# All Types of T-shirts Fabrics



## Yahmed2 (Dec 11, 2017)

•	Acrylic:	A synthetic fiber known for its wicking capabilities due to its quick drying time, Acrylic adds strength and durability to fabrics.
•	Bamboo: Made from the pulp of bamboo grass, Bamboo fabric is light and strong. It has wicking properties, is somewhat antibacterial, and is perfect for those with allergic reactions to other alternative fibers, like wool and hemp.
•	Combed Cotton: A type of extremely soft and lustrous Cotton subjected to an extra production step in which short fibers are removed, and remaining fibers are straightened.
•	Cotton: A natural fiber approximately 3/8 to 2 inches long, Cotton is perhaps the most popular fiber for fabric in the world.
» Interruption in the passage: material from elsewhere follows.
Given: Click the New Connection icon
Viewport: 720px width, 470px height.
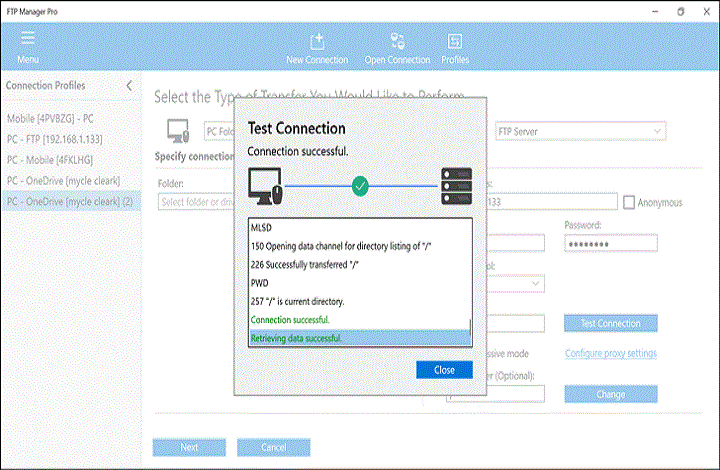Looking at the screenshot, I should click(x=317, y=42).
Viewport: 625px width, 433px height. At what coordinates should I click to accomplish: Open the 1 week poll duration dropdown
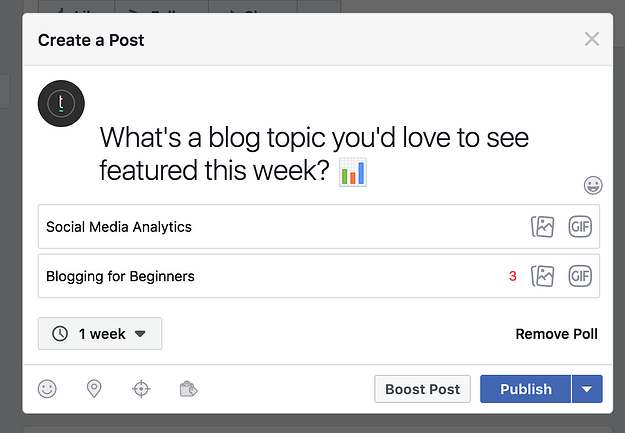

It is soft, comfortable and breathes well.
•	COOLMAX®: COOLMAX® is a series of specially engineered polyester fabrics with moisture wicking capabilities often used in active-wear. COOLMAX® fabrics are also resistant to fading, wrinkling and shrinking.
•	Latex: Latex is made with rubber and therefore tends to be skin-tight. It’s used in elastics to enhance elasticity and has similar qualities to Spandex.
•	Microfiber: Known for it’s moisture-wicking properties, Microfiber can be any manufactured synthetic fiber (poly or nylon.) Fabrics made with Microfiber are light-weight and durable, matching the qualities of natural fibers.
•	MicroModal®: MicroModal® is the Microfiber version of Modal and is perhaps more ideal for intimate apparel due to its superior softness.
•	Modal: Once considered an “artificial silk,” Modal is a type of Rayon and is smooth, soft and breathes extremely well. An extremely luxurious fabric, it’s cool to the touch, absorbent and similar in texture to Silk or Cotton. Unlike Cotton, however, it is resistant to shrinkage and less likely to fade or pill.
•	Nylon: A synthetic fabric made from petroleum product, Nylon was first developed as an alternative to Silk. It’s lightweight, durable, resistant to damage, and has low moisture absorbency.
•	Organic Cotton: Made from non-genetically altered plants, Organic Cotton is certified when grown without the use of agricultural chemicals.
•	Organza: A semi-translucent, sheer fabric with a look and feel similar to Satin, Organza is a lightweight fabric blend of Nylon, Polyester, and Silk.
•	Pima Cotton: With longer fibers than Cotton, Pima Cotton is known for its durability and absorbency.
•	Polyester: An extremely durable synthetic fiber, Polyester has superb strength, resilience and generally does not wrinkle. It is quick drying, maintains shape and is known for it’s ability to hold color well.
•	Rayon: A manufactured fiber made of regenerated cellulose derived from plant materials, Rayon has a soft and comfortable Silk-like feel.
•	Ring Spun Cotton: Reproduced on ring frame equipment, Ring Spun Cotton is fine and extremely soft.
•	Satin: A glossy fabric, Satin is made with Polyester, Acetate, Nylon and Rayon. Extremely soft, it is traditionally glossy on one side, and dull on the other.
•	Silk: A filament fiber formed from proteins secreted by silkworms, Silk is known for its softness, insulation and strength.
•	Spandex: Spandex, also known as Elastane, is a synthetic fiber made from polyurethane. An alternative to Latex, it is lightweight, elastic, durable, and resistant to moisture.
•	Supima® Cotton	: Supima® Cotton is the highest quality Cotton. It is made from long fibers, and provides a higher quality fabric than other Cottons.
•	Viscose Rayon	Viscose is the oldest manufactured fiber, and is ideal for intimate apparel. It is soft and lightweight, and provides exceptional wicking capabilities. Fabrics made with Viscose Rayon are typically silk-like, and feel somewhat heavy against the skin.


----------



## Ahmed11 (Jul 24, 2018)

is there any material which made up of by the combination of two materials?


----------



## linneasandel (Jul 16, 2019)

This is a nice article and I really like it. The Cotton and Nylon materials t-shirts are one of my favorite materials t-shirts that work for the years.


----------